– Это ты мне говоришь?! Мне следить за языком?! Это ты постоянно кричишь, оскорбляешь, кидаешься на меня, словно я испортил тебе всю жизнь! А я просто хочу нормальных отношений! Ты дома то не появляешься! Постоянно где-то, с кем-то, но не со мной! Приходишь сюда только переночевать!

– А что ты делаешь для нормальных отношений? – она стояла спокойно, пока внутри возрождался демон, нашептывающий наказ «кинуться в бой». – Что ты делаешь для того, чтобы я никуда не уходила?

– Я кормлю нас, – твердо ответил он. – Хочу, чтобы мы ни в чем не нуждались, понимаешь? Я пашу на работе, как проклятый, лишь бы обеспечить нам достойное проживание в следующем месяце. А ты ни черта не ценишь!

– Ты это делаешь только для себя. Продукты, которые ты покупаешь, съедаешь ты один. Захотел сделать себе новую татушку – пошел и сделал. И почему-то в этот момент ты не думаешь о том, на что нам жить в следующем месяце. Просишь платить меня за половину съемной хаты, забывая, что мне есть где жить. Потыкаешь мне работой, чтобы я помогала тебе выжить. ТЕБЕ. Кричишь о «нас», о нашем будущем, но заботишься только о своих прихотях. Так скажи… Что мне ценить?

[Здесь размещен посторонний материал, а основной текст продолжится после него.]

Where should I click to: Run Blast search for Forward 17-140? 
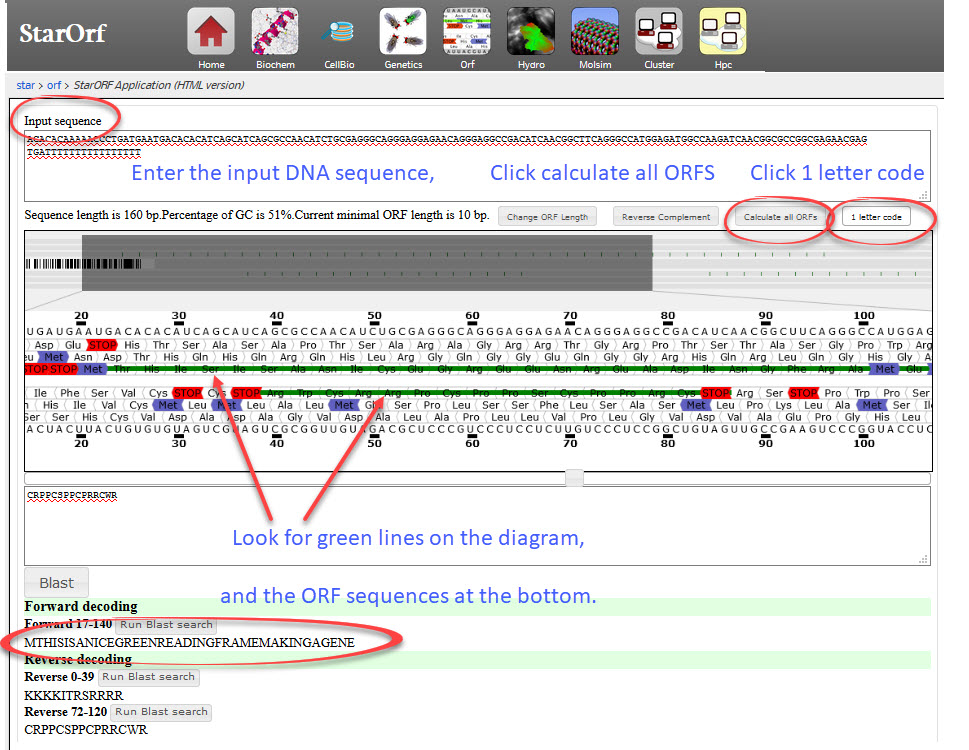166,624
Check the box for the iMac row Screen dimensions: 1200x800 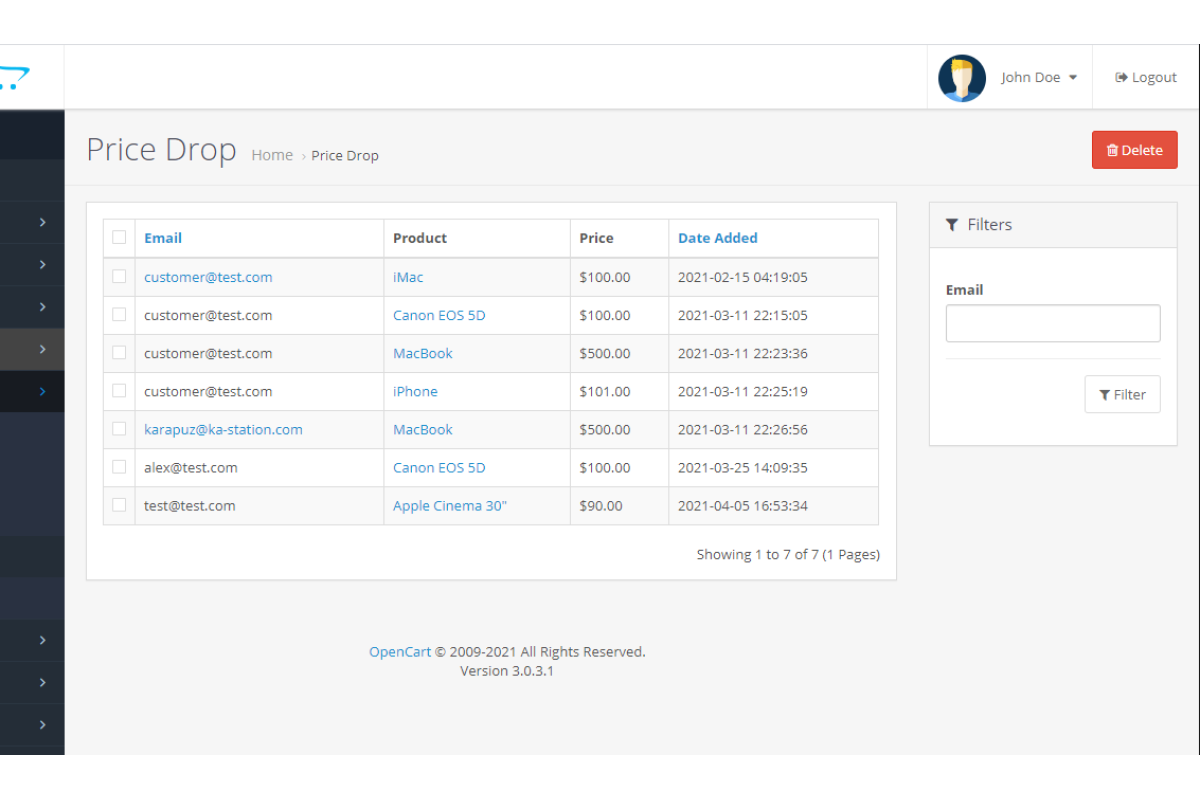[x=119, y=277]
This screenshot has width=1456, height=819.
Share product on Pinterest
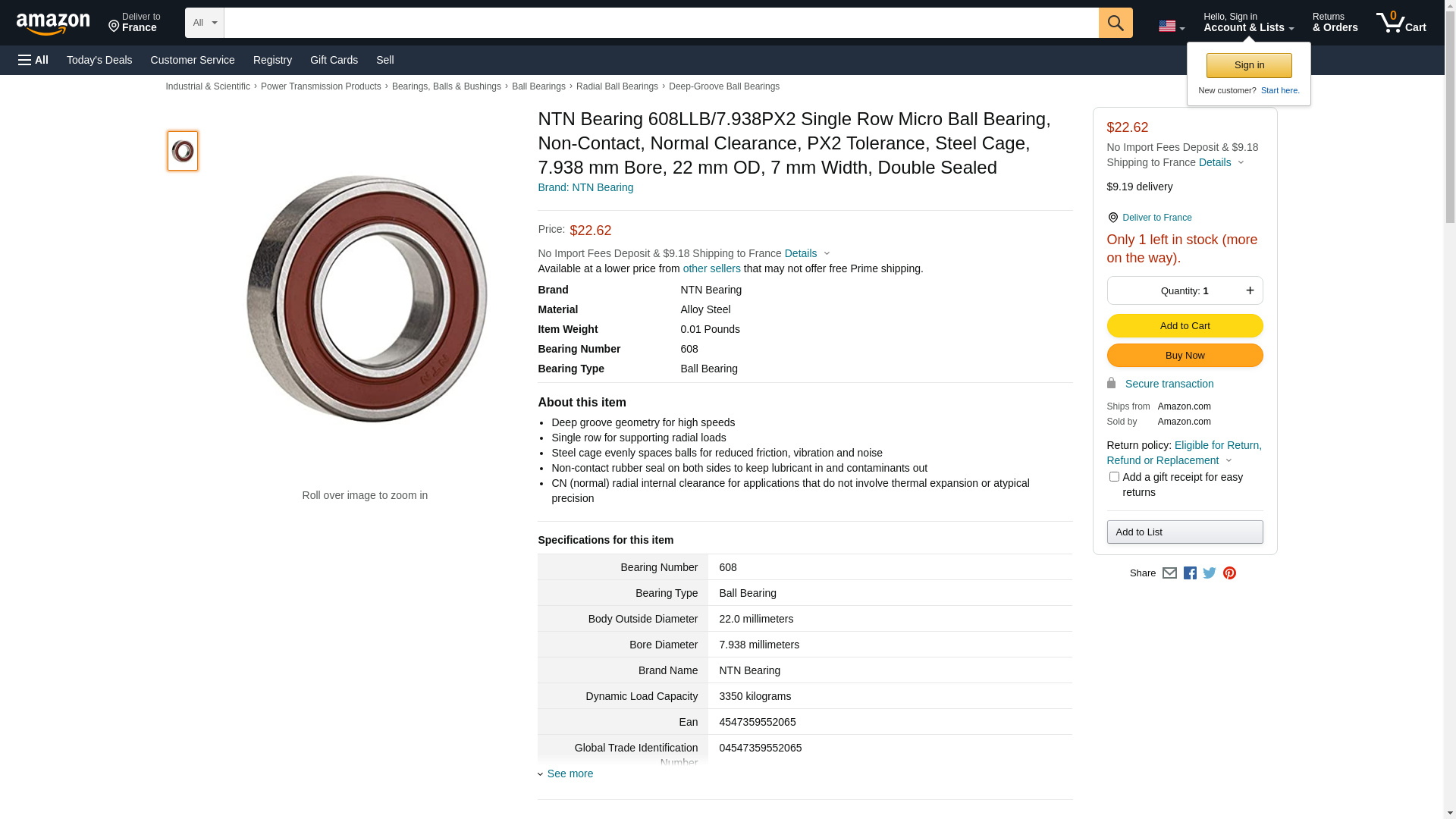pyautogui.click(x=1229, y=573)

Москва не была родным домом Глеба. До восемнадцати лет он жил в Мурманске, а потом переехал в столицу, чтобы отучиться и начать строить карьеру. Ева же была коренной москвичкой. И когда их отношениям с Глебом стукнуло полтора года, она предложила ему пожить у нее, заранее попросив разрешение у родителей на нового сожителя. Они согласились, но через год, не видя потенциала и желания работать у парня дочери, отец Евы принял решение отказать ему в дальнейшем сожительстве. Тогда Глеб с Евой решили снимать квартиру пополам. Такие условия продлились ровно два года. А потом родители Евы отказали ей в деньгах на квартиру.

– Если мужчина хочет жить с женщиной, то пусть берет на себя хоть какую-то ответственность, – сказал ей тогда отец.

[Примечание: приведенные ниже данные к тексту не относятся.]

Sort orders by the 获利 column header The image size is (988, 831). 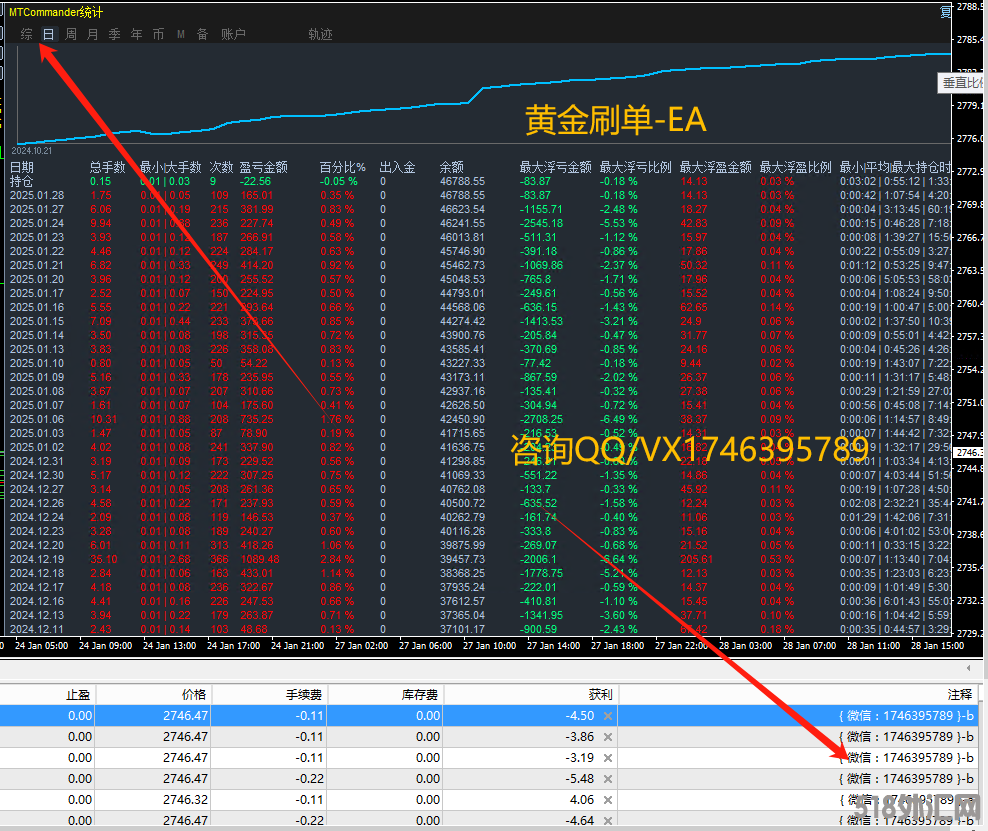click(600, 694)
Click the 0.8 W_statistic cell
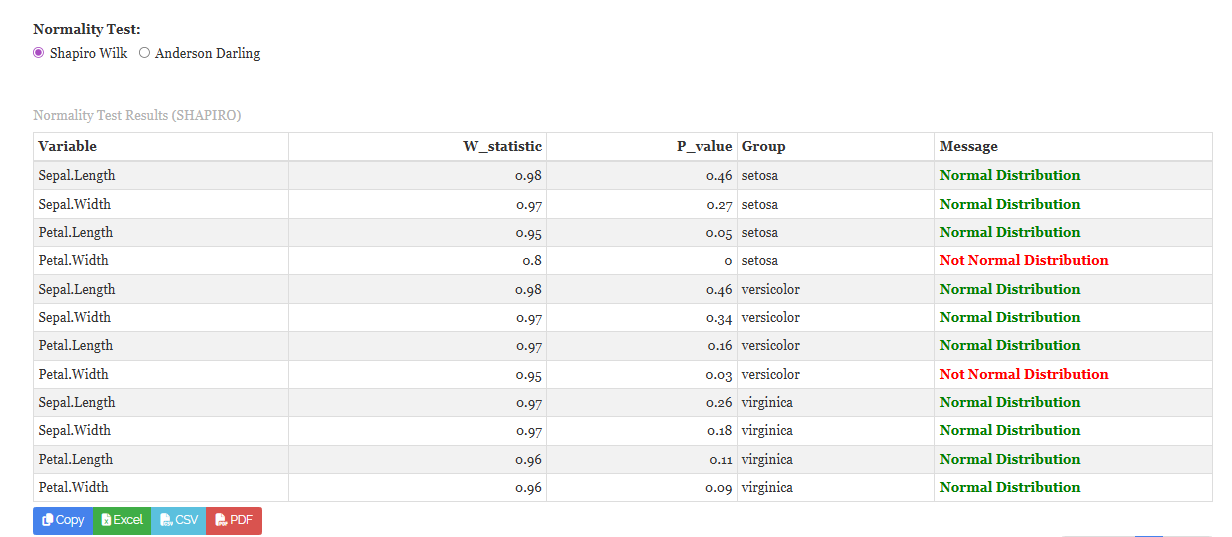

Она понимала, что папа прав. Все люди любят идти на все готовое, не задумываясь, что для создания даже самого крохотного мирка нужна копейка. И когда у Евы закончилась эта последняя копейка, начались ссоры. Глеб начал возмущаться, что тянуть одному двоих очень тяжело. На что Ева начала всегда припоминать ему, как тот сидел на шее ее родителей.

– Ничего. Все, не хочу больше с тобой разговаривать, – Глеб потер виски и ушел в ванную.

Ева грустно улыбнулась, сжимая кожаную куртку в руках. Он снова ушел, оставив разговор на половине пути. Она так хотела с ним спокойно поговорить, обсудить проблемы и, возможно, найти им решение. Но каждый говорил о своем. Каждый считал себя жертвой. Ева знала, что где-то она была не права. Да, она видела его старания, целеустремленность, но ей больше не хотелось его возвышать, потакать ему. Она больше не требовала ничего взамен. Не выпрашивала комплименты, не просила подарить цветы. Ведь один раз он ей сказал:

– Хочешь розу? Пойди заработай и купи.

Это было так больно и смешно одновременно. Слова, сказанные в порыве его злости, унесли Еву далеко от воздушного замка, который уже давненько не грел мысли. Но так хотелось снова окунуться в моменты бабочек, седьмого неба и грез, а оставалось только горе. Немыслимое горе отчужденной женщины, думающей, что разбитое корыто никогда больше не склеить.

Любовь опрокинула ее, отняв силы на подъем. Единственной радостью оставались сигареты, алкоголь и таблетки. Они одни были ей верны. Только они ее спасали. И только они не давали ей пускать слезы, от которых нельзя было скрыться. Они душили, но не выбирались наружу. Она держала их в ежовых рукавицах, приручила, как маленькое домашнее животное, мысленно наслаждаясь победой на войне со своими собственными инстинктами.